Chaim Weizmann was a Zionist leader, an Israeli statesman, and, later, the first President of Israel. The Russian-born biochemist was elected as President of Israel on 16 February 1949 and served until he died in 1952. During his term as President, Weizmann was fundamental in developing the Balfour Declaration and forming the State of Israel.
In addition to leading the state of Israel, Chaim Weizmann was considered the ‘father’ of industrial fermentation. He developed the acetone–butanol–ethanol fermentation process, which produces acetone, n-butanol, and ethanol through bacterial fermentation.
This development was significant in the manufacture of cordite explosive propellants. These were used during World War I for the British war industry. On the back of this invention, Weizmann founded the Sieff Research Institute in Rehovot, later renamed the Weizmann Institute of Science, in his honor. He was also instrumental in the establishment of the Hebrew University of Jerusalem.
Chaim Weizmann: Early Life and Education
Chaim Azriel Weizmann was born in November 1874 in Motol, a small hamlet in the western Russian empire. He was the third of 15 children and spent his adolescent summers riding his lumberjack father’s log rafts downriver to Baltic ports.
After strict Jewish orthodox schooling, Chaim went to the secondary school in nearby Pinsk, where his unusual scientific aptitude was encouraged by a discerning science master. After matriculating, Chaim left Russia to study chemistry in Germany and Switzerland due to university quotas restricting Jewish admissions to Russian universities. He eked out a small living from home by teaching science and Russian.
Chaim Weizmann House
After obtaining a Ph.D. magna cum laude at Fribourg, Switzerland, in 1900, Weizmann taught chemistry at Geneva University and concurrently engaged in organic chemistry research, concentrating on dyestuffs and aromatics. He sold several patented discoveries in the late 1890s to get himself out of debt and help his younger siblings through college. In 1900 he met Vera Chatzman, a medical student, in Geneva, and six years later, they married; they had two sons.

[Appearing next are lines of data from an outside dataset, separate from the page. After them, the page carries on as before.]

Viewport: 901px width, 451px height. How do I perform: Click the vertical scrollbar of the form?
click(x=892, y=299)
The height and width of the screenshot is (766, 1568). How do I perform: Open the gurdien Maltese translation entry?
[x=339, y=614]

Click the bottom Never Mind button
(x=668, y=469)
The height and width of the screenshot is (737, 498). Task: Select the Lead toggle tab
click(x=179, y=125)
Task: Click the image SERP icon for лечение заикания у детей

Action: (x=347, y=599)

Weizmann took up a science appointment at the University of Manchester in 1904 and assisted the British munitions industry during World War I. Although he gained international renown as a chemist, it was as a politician that he was most eminent.
Political Life
As a youth, Weizmann imbibed Jewish nationalist culture and ideals under his father’s influence. While studying in Geneva, he became active in the Zionist movement. When he moved to England in 1905, he was elected to the General Zionist Council.
Weizmann’s scientific assistance to the Allied forces in World War I brought him close contact with British leaders. This enabled him to play a key role in the issuing of the Balfour Declaration on November 2, 1917, in which Britain committed itself to the establishment of a Jewish home in Palestine.

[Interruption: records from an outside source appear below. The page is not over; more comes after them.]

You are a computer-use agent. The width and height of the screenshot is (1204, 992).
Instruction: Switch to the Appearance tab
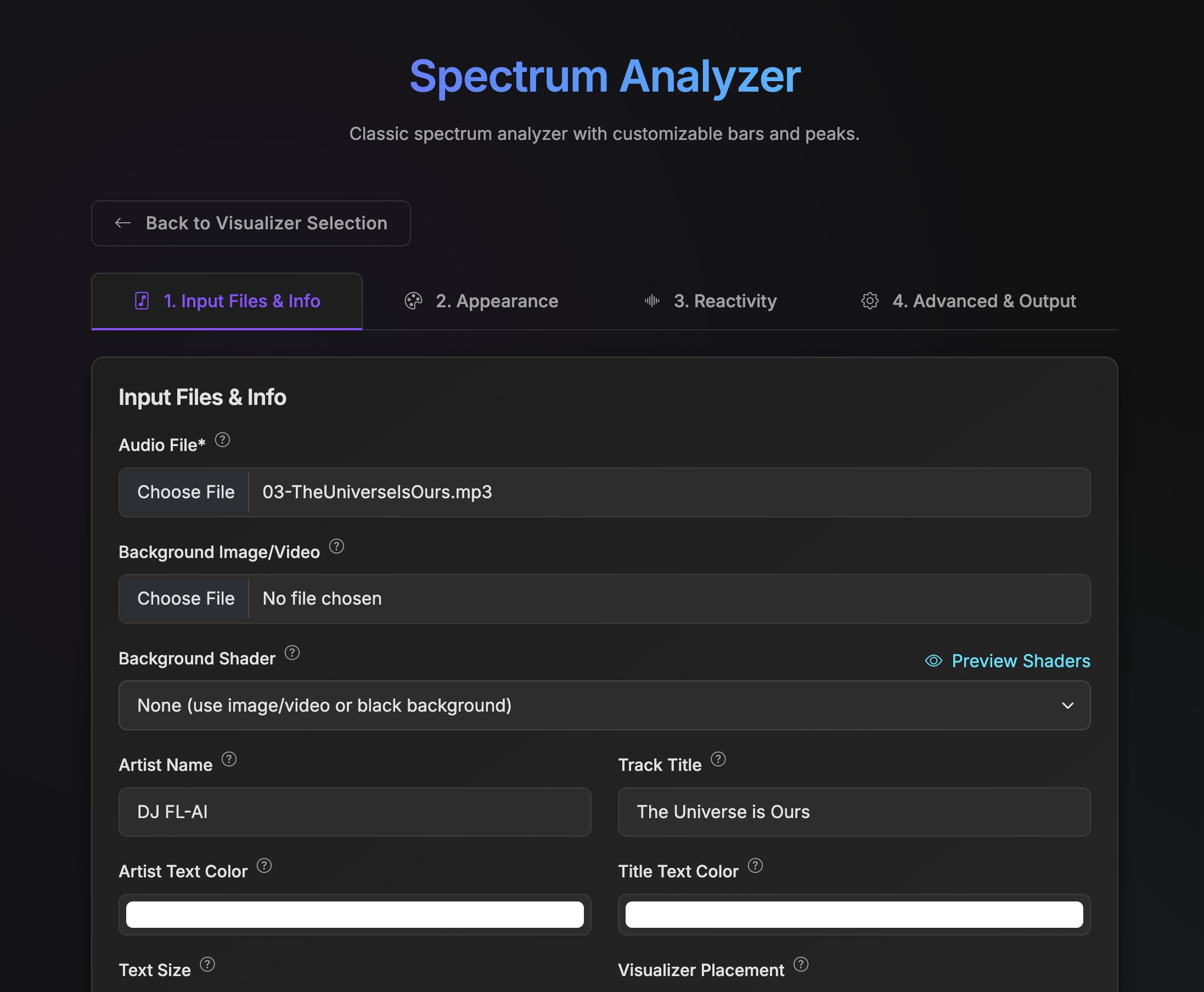pyautogui.click(x=481, y=301)
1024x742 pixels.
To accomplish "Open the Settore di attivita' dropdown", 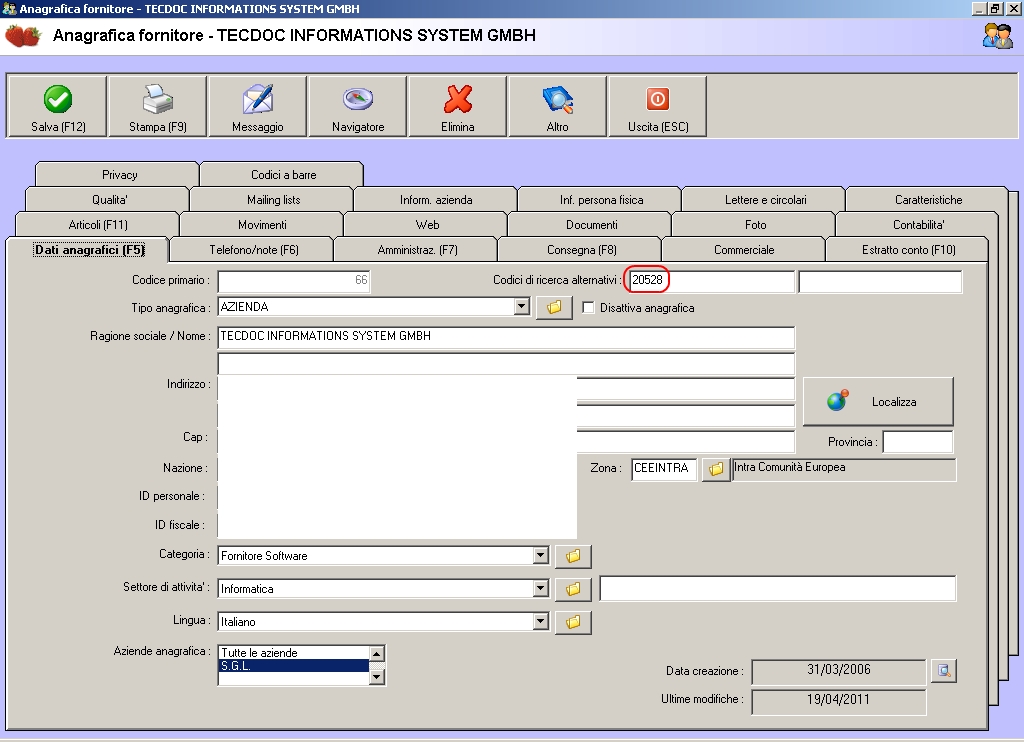I will pos(541,589).
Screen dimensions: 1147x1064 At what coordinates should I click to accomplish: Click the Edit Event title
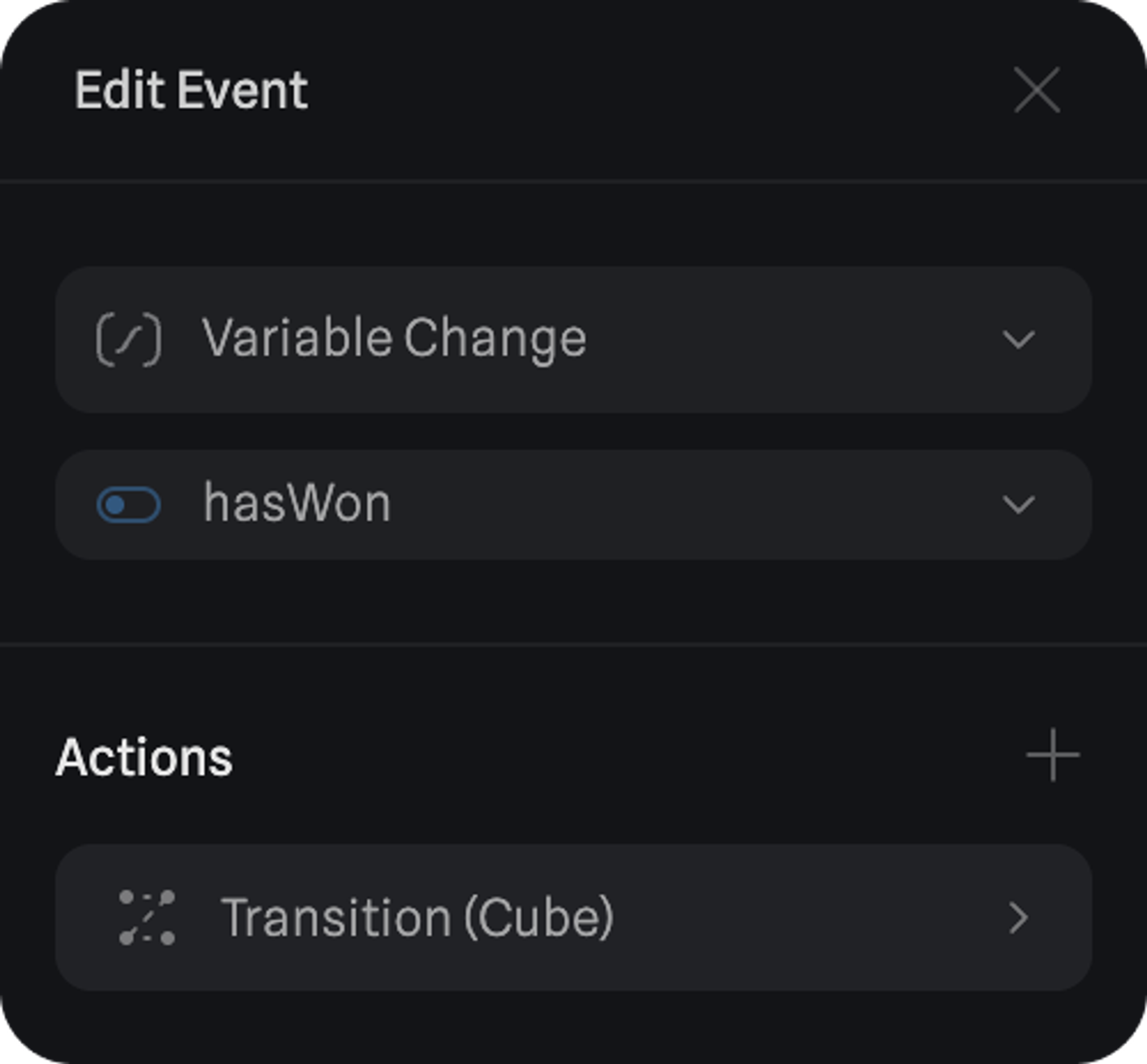(192, 90)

In 1918, Weizmann was appointed head of the Zionist Commission sent to Palestine by the British government to advise on the country’s future development. There, he laid the foundation stone of the Hebrew University.
Shortly after, Weizmann led the Zionist delegation to the Peace Conference at Versailles, and in 1920 became the president of the World Zionist Organization (WZO). He again served later as President of the WZO from 1935-1946 and invested much effort in establishing the Jewish Brigade.
He also unsuccessfully tried to prevent the issuing of the 1939 White Paper, which in effect, halted Jewish immigration to Palestine. During the Zionist Congress held in Geneva in August 1939, Weizmann harshly criticized the British government for its betrayal of the Mandate and the Jewish people.
After World War II, Weizmann was instrumental in adopting the Partition Plan by the United Nations on November 29, 1947, and the recognition of Israel by the United States.
With the State of Israel declaration, Weizmann was chosen to serve as the first President of Israel. He filled this role until his death on November 9, 1952.